Credit card fraud is the No. 1 category of identity theft reported to the Federal Trade Commission, but experts say a stolen identity can be used to get a job, obtain prescription drugs, have medical procedures or even get away with a crime. For example, Neal O’Farrell, executive director of the Identity Theft Council, helped a victim who went to buy cold medicine at a drug store and learned a criminal had been using his identity to do the same — probably to make meth.
Myth #2: You don’t have to worry about ID theft if you have bad credit.

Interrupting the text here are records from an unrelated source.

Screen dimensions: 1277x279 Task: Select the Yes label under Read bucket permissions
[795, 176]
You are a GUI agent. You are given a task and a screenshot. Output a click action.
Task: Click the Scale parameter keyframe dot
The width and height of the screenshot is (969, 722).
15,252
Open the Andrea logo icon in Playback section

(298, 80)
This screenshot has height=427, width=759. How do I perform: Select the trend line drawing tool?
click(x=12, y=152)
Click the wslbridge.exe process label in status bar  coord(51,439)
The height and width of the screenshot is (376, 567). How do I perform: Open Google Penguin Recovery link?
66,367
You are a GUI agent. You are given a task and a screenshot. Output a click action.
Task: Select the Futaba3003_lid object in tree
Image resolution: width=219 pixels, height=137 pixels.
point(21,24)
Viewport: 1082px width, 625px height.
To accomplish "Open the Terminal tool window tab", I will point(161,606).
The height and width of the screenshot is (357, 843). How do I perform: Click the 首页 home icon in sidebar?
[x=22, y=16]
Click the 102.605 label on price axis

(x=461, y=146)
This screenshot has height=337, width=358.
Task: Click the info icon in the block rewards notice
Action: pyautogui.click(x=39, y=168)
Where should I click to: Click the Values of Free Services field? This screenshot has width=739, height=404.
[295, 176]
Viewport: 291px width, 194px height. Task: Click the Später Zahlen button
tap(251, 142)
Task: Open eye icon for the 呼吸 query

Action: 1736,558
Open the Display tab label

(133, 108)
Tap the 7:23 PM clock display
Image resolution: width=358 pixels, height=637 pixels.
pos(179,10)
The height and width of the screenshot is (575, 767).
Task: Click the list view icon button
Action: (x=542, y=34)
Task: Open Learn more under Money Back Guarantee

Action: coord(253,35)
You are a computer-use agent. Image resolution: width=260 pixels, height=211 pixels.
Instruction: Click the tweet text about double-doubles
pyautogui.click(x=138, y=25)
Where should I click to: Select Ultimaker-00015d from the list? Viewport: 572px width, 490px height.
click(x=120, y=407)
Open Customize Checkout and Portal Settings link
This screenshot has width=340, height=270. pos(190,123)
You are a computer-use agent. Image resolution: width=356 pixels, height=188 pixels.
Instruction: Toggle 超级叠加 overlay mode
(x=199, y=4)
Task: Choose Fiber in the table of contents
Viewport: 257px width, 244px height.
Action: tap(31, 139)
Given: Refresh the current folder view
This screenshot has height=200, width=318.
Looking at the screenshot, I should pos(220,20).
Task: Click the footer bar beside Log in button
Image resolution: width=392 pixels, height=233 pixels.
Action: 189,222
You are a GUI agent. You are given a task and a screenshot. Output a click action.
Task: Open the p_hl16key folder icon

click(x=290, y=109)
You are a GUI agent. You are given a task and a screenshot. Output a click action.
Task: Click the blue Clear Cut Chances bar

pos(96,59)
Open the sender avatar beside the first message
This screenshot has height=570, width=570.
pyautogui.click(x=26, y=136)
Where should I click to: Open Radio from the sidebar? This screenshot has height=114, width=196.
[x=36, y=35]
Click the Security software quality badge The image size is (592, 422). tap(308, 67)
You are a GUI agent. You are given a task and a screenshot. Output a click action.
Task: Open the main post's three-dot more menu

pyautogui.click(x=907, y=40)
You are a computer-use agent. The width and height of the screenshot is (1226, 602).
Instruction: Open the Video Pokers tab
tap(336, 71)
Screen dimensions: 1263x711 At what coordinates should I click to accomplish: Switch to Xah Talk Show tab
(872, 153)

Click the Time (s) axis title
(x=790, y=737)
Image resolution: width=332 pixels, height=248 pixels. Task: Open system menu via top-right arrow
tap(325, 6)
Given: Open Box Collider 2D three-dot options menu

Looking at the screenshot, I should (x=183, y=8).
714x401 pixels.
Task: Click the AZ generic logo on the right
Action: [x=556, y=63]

“Identity theft does happen to people who have bad credit or no credit,” says personal security and identity theft expert Robert Siciliano. “All you need to become a victim of identity theft is a Social Security number.” Sometimes a thief doesn’t even need that. O’Farrell helped an elderly couple whose names and address had been plucked from a phone book and printed on fake checks with a fake bank account number.
Myth #3: Using a credit monitoring service will prevent you from becoming an ID theft victim.
“Because of all the hype around these services, a lot of consumers think they’re safe, but nothing can make you completely safe,” says Linda Foley, an identity theft victim and founder of the Identity Theft Resource Center. “A credit monitoring service won’t show you if someone is using your existing credit card or if they’ve gotten speeding tickets in your name.”
Myth #4: If you become a victim, you need to hire a lawyer.
“Most attorneys do not know how to take care of identity theft unless this is an area they specialize in,” Foley says. “You don’t usually need an attorney unless something goes really bad and you have a credit reporting agency stepping all over your rights.”